Lavandaie calabresi.
di Maria Lombardo
Quello della lavandaia in Calabria come in
tutto il Mezzogiorno era un lavoro a tutti gli effetti. Vi erano massaie che
dovevano espletare questo faticoso lavoro per la propria famiglia e per i
“gnuri”. Fino alla metà del secolo scorso per poter lavare queste donne
dovevano recarsi alla fiumara! La fiumara era un’importante risorsa per la
gente comune, specialmente per la donna calabrese in veste di lavandaia.Il rito
del lavaggio dei panni iniziava in casa dove la massaia faceva “à vucata” ossia
il bucato. Inizia con un prelavaggio a mano e olio di gomito col sapone di
casa, l'arnese principale per svolgere questa tecnica. Forza e concentrazione
erano all'ordine del giorno, la donna si caricava di una cesta in vimini di
forma circolare adagiata su mattoni o pietre ben pulite. L'insaponatura come
detto in calce veniva nell'aia di casa e perciò la biancheria veniva sfregata e
torciuta, lasciata qualche minuto al sole di Calabria e poi posizionata a ruota
“ ntà cofana”. Siccome però con tutto il bel da fare di “servizzi intà a casa”

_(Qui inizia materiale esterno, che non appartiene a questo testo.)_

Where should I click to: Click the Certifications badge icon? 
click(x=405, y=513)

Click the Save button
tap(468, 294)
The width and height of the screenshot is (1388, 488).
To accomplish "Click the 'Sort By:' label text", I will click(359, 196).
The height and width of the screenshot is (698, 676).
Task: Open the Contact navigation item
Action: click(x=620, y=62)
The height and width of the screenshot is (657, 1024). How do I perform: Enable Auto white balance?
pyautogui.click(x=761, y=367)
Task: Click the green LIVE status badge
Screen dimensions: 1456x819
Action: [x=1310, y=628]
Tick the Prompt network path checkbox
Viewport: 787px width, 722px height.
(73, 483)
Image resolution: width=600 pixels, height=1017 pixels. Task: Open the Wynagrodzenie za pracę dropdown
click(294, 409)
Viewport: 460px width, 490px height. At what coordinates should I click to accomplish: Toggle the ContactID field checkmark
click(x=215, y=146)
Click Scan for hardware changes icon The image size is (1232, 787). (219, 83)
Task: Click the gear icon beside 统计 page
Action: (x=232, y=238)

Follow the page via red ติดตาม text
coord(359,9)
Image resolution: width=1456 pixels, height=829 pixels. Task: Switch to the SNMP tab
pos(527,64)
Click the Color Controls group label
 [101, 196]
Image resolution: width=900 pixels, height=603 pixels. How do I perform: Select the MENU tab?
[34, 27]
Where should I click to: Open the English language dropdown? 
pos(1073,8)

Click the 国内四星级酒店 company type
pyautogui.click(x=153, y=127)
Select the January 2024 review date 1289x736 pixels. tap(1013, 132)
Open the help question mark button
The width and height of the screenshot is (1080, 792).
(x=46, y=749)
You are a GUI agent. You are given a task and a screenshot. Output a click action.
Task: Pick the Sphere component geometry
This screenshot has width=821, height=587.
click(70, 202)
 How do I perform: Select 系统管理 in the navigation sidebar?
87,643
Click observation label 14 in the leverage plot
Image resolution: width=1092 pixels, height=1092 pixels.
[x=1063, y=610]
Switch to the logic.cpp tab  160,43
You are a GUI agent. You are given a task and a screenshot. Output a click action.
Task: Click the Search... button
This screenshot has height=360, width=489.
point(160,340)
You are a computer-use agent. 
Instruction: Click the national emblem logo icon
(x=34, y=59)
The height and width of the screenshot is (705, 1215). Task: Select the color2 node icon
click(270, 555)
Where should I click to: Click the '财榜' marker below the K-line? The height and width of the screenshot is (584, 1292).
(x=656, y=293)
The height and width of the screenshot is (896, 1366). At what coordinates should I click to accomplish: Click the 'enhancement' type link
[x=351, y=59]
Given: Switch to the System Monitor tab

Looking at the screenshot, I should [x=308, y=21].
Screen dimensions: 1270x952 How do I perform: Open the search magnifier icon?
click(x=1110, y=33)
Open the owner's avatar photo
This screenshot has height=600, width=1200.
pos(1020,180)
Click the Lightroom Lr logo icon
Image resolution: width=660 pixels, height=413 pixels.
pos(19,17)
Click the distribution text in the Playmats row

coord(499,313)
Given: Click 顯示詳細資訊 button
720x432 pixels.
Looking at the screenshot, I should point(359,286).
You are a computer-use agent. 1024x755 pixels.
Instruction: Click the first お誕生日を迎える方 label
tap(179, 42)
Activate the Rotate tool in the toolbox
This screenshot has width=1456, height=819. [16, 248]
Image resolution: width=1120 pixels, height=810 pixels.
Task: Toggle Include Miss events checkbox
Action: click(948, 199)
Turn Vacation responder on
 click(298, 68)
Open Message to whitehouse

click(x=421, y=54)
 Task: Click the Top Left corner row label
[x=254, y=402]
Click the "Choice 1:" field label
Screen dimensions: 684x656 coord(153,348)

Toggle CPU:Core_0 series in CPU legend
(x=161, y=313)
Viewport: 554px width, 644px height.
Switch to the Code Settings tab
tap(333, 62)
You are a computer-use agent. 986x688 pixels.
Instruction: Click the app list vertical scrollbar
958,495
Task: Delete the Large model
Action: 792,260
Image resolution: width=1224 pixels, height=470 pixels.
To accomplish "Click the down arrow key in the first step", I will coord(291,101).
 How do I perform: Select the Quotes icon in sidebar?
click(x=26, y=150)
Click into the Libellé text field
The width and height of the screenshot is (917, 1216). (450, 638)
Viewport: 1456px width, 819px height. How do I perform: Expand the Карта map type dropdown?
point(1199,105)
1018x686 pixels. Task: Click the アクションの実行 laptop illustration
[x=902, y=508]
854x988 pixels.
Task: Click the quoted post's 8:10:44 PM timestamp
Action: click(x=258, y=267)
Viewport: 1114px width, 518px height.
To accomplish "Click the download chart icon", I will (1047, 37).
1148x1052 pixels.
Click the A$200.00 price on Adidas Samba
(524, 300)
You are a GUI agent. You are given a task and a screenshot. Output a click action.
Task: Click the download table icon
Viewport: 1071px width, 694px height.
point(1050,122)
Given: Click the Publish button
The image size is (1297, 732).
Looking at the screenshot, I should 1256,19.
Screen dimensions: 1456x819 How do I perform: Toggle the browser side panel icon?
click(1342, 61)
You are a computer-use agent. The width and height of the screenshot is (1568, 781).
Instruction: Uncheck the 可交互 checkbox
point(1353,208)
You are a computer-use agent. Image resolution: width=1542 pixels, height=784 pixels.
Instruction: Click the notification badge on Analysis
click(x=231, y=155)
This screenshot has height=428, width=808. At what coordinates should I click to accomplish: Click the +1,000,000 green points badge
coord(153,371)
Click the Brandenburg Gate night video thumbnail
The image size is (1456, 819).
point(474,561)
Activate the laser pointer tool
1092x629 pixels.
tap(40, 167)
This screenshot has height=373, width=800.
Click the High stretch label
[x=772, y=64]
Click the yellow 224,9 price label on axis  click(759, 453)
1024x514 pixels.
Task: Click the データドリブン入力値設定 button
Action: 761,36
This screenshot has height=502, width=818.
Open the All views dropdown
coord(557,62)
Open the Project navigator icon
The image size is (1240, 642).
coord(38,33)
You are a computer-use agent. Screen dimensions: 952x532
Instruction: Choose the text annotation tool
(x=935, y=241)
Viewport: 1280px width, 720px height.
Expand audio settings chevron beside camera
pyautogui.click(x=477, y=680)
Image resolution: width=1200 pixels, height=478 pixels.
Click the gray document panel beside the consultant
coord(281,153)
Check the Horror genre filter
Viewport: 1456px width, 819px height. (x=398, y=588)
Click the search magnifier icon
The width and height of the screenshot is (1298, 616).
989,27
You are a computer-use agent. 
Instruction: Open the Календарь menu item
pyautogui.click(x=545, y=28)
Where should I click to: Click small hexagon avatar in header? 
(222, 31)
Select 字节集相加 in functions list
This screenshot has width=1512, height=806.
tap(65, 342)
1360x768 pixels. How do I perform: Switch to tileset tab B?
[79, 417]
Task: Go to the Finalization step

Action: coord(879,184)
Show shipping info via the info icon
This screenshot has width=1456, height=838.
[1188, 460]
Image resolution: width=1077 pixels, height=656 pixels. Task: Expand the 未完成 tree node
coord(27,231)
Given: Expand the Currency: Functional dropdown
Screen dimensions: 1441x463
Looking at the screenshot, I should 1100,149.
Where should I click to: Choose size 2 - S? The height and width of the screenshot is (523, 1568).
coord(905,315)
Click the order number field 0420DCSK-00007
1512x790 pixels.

non si conosceva l'orario giusto per recarsi al fiume. Avvolte ci si recava nel
primissimo pomeriggio! Quindi la cesta veniva ricoperta con un telo forte e
coprente “u cinnerali” fatto di canapa o cotone. Si chiamava cinnerali poiché
si usava uno strato di cenere passata al setaccio e rigettata di tanta acqua
bollente. Acqua e cenere che alchimia particolare che sbiancava tutto il
bucato. L’ultimo panno serviva da filtro a quest’acqua che impregnava quelli
sottostanti. Era qualcosa di magico e strano quel misto che faceva diventare
bianca e profumata la biancheria tessuta al telaio. Ogni famiglia aveva questi
pezzi d'artigianato locale ed il ciclo economico produttivo permetteva a tutti
il lavoro. Il liquido che però scolava dalla cesta era la liscìja, cioè la lisciva,
e possedeva capacità detergenti elevate. Per questo era prezioso. Un miscuglio
di cenere ricavata dal fuoco dei bracieri o dalla cucina a carbone, setacciata
e messa a bollire per una diecina di minuti con dellíacqua ed ancora così calda
versata sopra i panni. L'ultimo panno serviva da filtro a questíacqua che
impregnava quelli sottostanti. Un'altra cesta più piccola faceva da coperchio e
si lasciava tutto così per una notte. L'indomani la lisciva seccata lasciava
sul telo di copertura dei piccoli granellini, andava quindi levato piano e
scosso. Si poteva poi procedere al risciacquo finale dei panni ed alla loro
stesura al sole che combinandosi con tutto il processo di lavaggio conferiva ai
panni quel biancore particolare e quel profumo di pulito che tutte le più
sofisticate proprietà dei moderni detersivi non ci daranno mai più. Anche la
lisciva non si sprecava si conservava per lavare i capi delicati o per lavare i
piatti i pavimenti ( se c'erano) mentre col primo liquido che usciva e che era
davvero sporco lavava gli stracci.Col successivo, più chiaro, lavava i panni
colorati e le maglie di lana, che poi sciacquava alla maniera della biancheria;
puliva e disinfettava i letti, spesso invasi dai parassiti e, a dosaggi
diluiti, puliva persino i capelli, per renderli lucenti e morbidi. Infine
“cofina” in testa e forza energica ci si recava al fiume. Erano poche le case
in cui era presente “ a ' PILICEDDA CU U "STRICATURI", aggiungerò
alcune note storiche utili la pila con superficie laterale ruvida a scanalature
arrivò nell'isola di Sicilia ed in Calabria già tra la fase degli emiri arabi e
il florido regno normanno di Ruggero I di Sicilia. Infatti quando nessuna
tecnologia attuale come lavatrici o quant'altro era presente in Sicilia e nelle
sue isole minori, spesso borgate e paesi nella piazza centrale erano muniti di
sorgive o fontane pubbliche per permettere la pulizia del bucato. Grazie al
ruvido materiale pietroso con cui sono ricavate le pile, lo sporco più intenso
veniva "grattato" più volte dopo aver inumidito il panno, scivolando
via e dunque garantendo la pulizia. Fino a 60 anni fa circa era l'unico metodo
al quale le instancabili donne si affidavano. Oggi soltanto le arzille donnine
più anziane usano "a' pilicedda" per il bucato delicato e pregiato che
è presente in molti cortili delle case.